WORK TO BE COMPLETED => Report each line of the data that contains the string "below".

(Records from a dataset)

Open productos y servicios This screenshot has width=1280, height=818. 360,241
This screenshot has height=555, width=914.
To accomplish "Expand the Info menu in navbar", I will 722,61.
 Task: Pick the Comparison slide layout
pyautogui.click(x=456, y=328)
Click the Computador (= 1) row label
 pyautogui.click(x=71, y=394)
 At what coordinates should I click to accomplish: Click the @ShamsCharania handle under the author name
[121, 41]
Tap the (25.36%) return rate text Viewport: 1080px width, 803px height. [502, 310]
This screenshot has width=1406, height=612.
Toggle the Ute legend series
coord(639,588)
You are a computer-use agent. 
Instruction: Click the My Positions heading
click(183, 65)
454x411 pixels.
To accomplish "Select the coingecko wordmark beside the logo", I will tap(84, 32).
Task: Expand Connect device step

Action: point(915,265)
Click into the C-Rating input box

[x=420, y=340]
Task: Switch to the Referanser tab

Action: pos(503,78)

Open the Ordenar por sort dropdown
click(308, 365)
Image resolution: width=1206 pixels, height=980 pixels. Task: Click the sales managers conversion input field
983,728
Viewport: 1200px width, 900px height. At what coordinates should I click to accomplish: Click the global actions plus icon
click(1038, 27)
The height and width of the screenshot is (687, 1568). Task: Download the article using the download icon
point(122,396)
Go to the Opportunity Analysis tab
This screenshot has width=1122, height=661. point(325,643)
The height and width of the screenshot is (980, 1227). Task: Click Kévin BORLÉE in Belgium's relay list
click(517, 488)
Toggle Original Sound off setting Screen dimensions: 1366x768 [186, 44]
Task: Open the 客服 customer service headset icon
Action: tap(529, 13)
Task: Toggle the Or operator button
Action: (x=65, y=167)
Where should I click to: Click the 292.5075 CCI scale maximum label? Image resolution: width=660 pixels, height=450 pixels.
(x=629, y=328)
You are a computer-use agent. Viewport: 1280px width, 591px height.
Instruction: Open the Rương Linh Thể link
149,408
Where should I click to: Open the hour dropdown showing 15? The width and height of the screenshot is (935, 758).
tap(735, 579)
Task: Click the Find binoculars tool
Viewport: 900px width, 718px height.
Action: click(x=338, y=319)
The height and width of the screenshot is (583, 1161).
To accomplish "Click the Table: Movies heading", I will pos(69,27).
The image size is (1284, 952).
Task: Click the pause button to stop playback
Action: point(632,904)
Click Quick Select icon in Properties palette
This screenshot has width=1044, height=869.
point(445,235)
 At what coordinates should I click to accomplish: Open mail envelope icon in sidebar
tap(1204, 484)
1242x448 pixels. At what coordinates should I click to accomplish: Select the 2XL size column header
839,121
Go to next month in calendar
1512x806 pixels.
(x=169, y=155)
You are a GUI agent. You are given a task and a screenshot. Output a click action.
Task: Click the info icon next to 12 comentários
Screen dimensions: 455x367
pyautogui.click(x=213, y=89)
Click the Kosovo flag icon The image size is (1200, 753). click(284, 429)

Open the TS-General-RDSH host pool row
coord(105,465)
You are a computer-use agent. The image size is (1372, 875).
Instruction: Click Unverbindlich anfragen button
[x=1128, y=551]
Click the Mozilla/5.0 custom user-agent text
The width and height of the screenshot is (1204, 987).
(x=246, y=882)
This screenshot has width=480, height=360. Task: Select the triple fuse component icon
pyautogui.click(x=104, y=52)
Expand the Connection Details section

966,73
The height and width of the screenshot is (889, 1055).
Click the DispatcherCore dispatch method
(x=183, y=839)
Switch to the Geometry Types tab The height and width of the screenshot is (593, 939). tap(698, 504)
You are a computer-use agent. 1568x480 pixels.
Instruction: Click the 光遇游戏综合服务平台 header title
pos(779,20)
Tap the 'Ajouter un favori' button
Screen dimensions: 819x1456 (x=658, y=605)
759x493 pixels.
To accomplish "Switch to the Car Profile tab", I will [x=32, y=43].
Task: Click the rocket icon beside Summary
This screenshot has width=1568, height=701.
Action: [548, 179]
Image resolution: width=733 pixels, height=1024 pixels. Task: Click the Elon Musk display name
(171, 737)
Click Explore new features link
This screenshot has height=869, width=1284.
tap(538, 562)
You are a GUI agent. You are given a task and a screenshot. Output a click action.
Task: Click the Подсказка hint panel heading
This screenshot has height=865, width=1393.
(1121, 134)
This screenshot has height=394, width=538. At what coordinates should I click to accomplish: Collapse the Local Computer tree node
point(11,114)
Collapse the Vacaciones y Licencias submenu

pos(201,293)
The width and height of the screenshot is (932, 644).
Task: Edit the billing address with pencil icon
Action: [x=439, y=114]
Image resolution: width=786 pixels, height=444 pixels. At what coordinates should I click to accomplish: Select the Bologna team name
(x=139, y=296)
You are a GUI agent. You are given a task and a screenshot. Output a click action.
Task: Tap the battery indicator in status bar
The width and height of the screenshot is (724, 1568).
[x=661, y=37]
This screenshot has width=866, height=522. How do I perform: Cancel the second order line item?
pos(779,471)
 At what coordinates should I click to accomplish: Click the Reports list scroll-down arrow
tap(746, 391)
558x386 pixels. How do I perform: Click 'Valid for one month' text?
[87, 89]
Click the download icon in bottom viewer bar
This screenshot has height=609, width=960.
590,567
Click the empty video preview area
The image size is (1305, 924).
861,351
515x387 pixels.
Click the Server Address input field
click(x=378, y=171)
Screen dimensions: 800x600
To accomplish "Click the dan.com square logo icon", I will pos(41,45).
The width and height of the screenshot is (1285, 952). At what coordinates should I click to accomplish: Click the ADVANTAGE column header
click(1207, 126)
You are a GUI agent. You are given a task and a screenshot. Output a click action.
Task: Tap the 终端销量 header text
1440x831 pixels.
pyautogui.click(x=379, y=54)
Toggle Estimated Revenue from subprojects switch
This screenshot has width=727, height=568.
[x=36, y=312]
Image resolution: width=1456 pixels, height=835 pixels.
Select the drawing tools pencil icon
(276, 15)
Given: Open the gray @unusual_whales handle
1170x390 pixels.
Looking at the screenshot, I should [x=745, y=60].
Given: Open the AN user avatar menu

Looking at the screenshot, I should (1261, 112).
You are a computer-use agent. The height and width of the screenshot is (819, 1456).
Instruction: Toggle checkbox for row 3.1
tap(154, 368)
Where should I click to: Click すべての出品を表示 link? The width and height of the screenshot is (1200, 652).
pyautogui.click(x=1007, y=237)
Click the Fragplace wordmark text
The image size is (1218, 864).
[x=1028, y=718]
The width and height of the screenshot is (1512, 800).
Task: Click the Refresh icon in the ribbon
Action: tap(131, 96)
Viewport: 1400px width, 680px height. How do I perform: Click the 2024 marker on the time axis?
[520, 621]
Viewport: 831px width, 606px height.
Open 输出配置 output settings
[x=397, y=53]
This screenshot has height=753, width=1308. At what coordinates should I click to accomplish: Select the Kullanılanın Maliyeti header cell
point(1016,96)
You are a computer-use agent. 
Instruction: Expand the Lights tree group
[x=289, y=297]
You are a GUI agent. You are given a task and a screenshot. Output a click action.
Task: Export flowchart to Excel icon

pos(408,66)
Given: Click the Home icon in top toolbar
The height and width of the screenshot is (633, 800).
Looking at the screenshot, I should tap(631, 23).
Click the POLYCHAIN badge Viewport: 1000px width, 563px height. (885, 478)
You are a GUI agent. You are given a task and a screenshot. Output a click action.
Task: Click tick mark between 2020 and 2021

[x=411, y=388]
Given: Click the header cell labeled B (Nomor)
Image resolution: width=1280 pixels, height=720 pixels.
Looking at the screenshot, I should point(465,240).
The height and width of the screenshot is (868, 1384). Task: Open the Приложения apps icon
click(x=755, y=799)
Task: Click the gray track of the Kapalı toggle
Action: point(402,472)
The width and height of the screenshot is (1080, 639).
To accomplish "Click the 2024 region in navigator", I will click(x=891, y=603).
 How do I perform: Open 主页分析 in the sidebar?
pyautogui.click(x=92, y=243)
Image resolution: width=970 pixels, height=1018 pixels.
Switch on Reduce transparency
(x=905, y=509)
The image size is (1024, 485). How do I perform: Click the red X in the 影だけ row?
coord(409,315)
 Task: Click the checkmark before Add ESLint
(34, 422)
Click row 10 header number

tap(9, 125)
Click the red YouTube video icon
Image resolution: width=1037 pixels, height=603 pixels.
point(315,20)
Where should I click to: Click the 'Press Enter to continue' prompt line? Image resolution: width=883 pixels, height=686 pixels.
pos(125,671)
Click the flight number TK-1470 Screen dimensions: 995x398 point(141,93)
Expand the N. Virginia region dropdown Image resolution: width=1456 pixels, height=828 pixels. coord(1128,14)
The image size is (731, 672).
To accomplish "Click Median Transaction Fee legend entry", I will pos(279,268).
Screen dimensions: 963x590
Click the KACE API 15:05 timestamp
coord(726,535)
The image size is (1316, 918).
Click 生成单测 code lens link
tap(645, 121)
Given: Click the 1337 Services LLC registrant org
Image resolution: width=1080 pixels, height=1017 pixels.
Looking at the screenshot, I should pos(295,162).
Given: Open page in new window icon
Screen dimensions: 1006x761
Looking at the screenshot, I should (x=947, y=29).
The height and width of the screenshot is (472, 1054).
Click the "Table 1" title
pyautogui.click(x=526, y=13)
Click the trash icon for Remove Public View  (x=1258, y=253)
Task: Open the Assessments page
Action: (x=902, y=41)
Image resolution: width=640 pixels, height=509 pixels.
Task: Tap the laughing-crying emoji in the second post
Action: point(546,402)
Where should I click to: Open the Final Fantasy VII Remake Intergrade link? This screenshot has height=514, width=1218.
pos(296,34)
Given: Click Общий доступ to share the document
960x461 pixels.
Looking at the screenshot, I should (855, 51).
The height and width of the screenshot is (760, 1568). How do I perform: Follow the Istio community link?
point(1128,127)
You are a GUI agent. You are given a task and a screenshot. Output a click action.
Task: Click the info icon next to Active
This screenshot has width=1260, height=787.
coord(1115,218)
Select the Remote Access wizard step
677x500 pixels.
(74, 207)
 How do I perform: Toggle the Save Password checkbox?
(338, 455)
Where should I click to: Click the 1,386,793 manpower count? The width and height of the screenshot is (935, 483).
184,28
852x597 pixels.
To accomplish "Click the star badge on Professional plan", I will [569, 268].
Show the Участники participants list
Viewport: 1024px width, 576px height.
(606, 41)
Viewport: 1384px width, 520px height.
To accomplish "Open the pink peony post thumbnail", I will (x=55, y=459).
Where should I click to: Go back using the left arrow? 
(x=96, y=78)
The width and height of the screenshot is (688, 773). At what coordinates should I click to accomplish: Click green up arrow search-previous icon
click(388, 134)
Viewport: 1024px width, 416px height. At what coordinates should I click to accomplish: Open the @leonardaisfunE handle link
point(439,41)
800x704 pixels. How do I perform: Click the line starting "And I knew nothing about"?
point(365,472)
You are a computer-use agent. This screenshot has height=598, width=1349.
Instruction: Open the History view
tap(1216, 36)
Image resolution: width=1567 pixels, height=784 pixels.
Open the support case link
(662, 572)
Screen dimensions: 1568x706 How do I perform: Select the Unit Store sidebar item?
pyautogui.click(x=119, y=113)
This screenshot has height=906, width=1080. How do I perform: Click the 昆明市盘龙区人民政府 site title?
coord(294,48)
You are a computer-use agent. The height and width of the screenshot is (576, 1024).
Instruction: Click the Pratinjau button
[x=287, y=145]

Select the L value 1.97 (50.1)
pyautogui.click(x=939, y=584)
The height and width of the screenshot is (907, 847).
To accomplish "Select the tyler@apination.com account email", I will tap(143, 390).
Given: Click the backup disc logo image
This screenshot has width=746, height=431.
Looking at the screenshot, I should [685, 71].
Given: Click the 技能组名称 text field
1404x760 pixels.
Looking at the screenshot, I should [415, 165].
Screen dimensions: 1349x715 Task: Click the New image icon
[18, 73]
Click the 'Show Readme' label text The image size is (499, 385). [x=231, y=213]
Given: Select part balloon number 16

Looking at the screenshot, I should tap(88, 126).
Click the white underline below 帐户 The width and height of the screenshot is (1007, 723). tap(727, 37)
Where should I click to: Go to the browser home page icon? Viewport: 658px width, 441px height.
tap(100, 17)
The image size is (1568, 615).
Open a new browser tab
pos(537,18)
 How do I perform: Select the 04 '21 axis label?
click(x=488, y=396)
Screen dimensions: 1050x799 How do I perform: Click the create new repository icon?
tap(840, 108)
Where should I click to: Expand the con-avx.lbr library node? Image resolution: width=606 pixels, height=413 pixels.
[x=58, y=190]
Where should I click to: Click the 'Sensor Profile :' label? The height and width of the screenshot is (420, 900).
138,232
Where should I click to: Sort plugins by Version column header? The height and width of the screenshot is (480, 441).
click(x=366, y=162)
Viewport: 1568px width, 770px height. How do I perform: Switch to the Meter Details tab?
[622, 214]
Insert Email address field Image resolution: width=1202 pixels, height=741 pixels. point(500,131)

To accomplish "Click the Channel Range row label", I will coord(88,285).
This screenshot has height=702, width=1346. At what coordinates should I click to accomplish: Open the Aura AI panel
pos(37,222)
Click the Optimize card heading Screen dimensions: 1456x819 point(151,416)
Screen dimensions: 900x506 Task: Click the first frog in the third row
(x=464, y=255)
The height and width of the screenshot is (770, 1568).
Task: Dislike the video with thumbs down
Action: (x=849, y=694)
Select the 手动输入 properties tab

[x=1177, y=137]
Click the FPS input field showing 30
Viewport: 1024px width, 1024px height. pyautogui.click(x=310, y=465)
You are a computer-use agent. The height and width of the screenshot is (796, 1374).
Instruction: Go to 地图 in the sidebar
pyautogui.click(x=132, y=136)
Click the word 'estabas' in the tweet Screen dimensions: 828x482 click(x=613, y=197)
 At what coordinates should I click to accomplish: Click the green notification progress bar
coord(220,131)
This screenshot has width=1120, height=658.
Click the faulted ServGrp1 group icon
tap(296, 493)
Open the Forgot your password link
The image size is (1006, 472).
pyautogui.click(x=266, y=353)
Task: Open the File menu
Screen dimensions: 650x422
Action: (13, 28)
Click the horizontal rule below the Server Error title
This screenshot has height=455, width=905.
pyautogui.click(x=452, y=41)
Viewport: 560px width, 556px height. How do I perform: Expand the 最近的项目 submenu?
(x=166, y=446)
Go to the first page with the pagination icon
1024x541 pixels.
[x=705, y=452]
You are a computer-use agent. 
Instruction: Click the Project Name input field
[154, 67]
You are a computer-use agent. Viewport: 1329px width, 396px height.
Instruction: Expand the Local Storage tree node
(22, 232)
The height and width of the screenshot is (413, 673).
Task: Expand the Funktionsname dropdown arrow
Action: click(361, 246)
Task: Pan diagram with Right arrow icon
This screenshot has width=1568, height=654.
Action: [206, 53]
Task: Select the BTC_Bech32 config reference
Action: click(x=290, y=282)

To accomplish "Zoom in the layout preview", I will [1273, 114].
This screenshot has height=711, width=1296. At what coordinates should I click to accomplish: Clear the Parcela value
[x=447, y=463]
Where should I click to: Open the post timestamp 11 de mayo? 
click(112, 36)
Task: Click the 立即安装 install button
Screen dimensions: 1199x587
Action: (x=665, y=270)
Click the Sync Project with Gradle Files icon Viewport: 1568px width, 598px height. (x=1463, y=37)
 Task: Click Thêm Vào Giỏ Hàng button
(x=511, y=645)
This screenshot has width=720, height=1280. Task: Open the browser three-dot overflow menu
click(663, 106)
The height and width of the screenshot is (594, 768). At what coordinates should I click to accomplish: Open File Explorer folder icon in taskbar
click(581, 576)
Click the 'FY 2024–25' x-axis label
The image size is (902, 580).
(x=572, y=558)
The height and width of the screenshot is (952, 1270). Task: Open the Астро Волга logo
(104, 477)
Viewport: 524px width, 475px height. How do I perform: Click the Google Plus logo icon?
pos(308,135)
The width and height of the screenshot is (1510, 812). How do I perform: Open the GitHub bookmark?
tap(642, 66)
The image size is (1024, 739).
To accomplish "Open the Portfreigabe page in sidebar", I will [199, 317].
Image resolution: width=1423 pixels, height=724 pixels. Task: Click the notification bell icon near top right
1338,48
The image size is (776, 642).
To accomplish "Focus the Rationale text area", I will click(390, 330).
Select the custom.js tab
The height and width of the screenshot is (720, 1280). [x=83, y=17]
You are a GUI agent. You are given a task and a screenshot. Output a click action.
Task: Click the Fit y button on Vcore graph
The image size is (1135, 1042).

EXERCISE ANSWER =>
Click the white underline below 帐户 The width and height of the screenshot is (1007, 723). tap(727, 37)
Click the horizontal rule below the Server Error title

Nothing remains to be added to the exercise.